*Document extract:*
Answer:
Question 7
Domain: (-2,3]
Range: (1,4]
Question 8
a) No
b) x=4 and x=-2
c) (0,3)
d) (3,0) and (-1,0)
Explanation:
Question 7
Domain refers to the span of x-values that a function encompasses. We can see from the graph that the lowest x value is -2 and the highest one is 3, and we also note the open circle at x=-2 (meaning x=-2 itself isn't included, which we note using curved brackets) and the closed circle at x=3 (meaning x=3 itself is included, which we note using square brackets). This leaves us with a domain of (-2,3]
Range meanwhile refers to the span of y-values that a function encompasses. We can see from the graph that the lowest y value is 1 and the highest one is 4, and we also note the open circle at y=1 (meaning y=1 itself isn't included, which we note using curved brackets) and the closed circle at y=4 (meaning y=4 itself is included, which we note using square brackets). This leaves us with a range of (1,4]
Question 8
a)
If the point (1,-3) is on the graph, then subbing 1 in for x and -3 in for f(x) should equate:
f(x)=x²-2x-3
-3=1²-2(1)-3?
-3=1-2-3?
-3=-4?
Since this doesn't equate, we can say the point is not on the line.
b)
The condition is that (x,5) is on the graph, so let's sub 5 in for f(x):
f(x)=x²-2x-3
5=x²-2x-3
x²-2x-8=0
(x-4)(x+2)=0
x=4 and x=-2
c)
The y-intercept is the point(s) at which the graph crosses the y-axis, ie where x=0, so to find it we sub 0 in for x:
f(x)=x²-2x-3
f(0)=0²-2(0)-3=-3
Therefore the y-intercept is (0,3)
d)
The c-intercept is the point(s) at which the graph crosses the x-axis, ie where y=0, so to find it we sub 0 in for f(x):
f(x)=x²-2x-3
0=x²-2x-3
(x-3)(x+1)=0
x=3 and x=-1
Therefore the x-intercepts are (3,0) and (-1,0)

*Tasks to complete:*
(A) In the math solution, what does a closed circle on the graph mean, and which brackets are used to note it?
(B) Reproduce the math solution word for word, starting with "The c-intercept is" and going on through "are (3,0) and (-1,0)".

*Dataset excerpts:*
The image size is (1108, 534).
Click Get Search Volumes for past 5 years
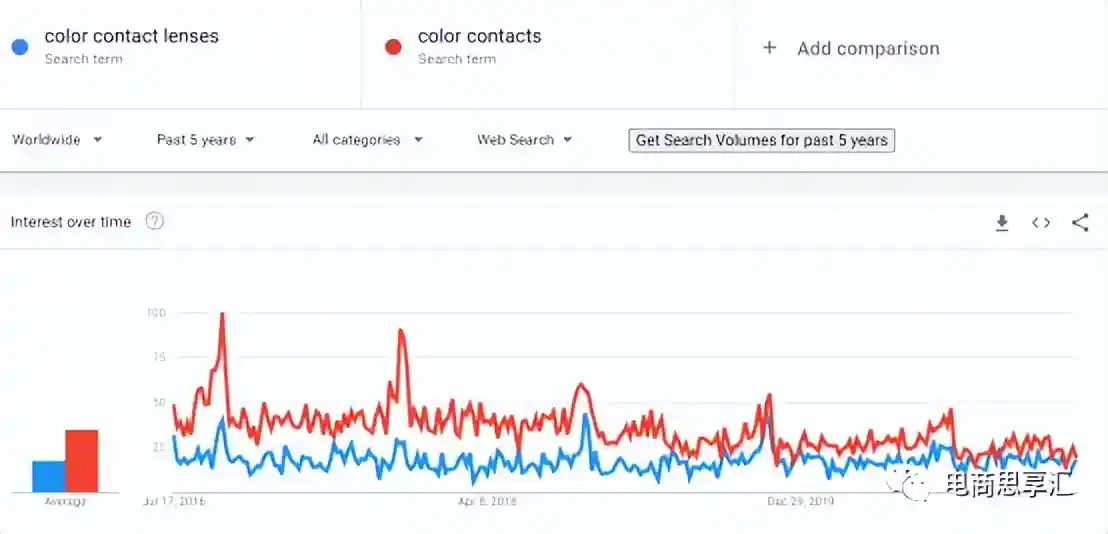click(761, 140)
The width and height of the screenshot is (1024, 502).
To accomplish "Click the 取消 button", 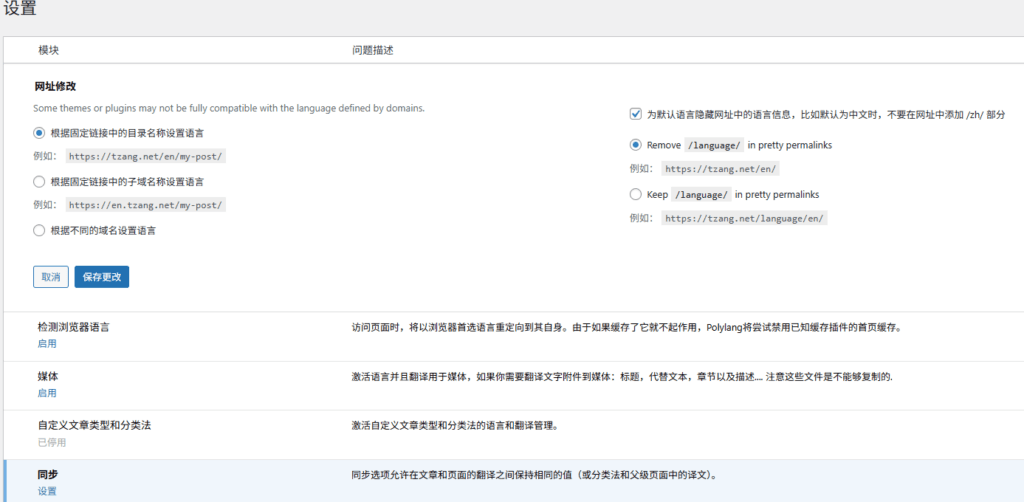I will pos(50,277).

*Responses in order:*
(A) It means the endpoint itself is included, which is noted using square brackets.

(B)
The c-intercept is the point(s) at which the graph crosses the x-axis, ie where y=0, so to find it we sub 0 in for f(x):
f(x)=x²-2x-3
0=x²-2x-3
(x-3)(x+1)=0
x=3 and x=-1
Therefore the x-intercepts are (3,0) and (-1,0)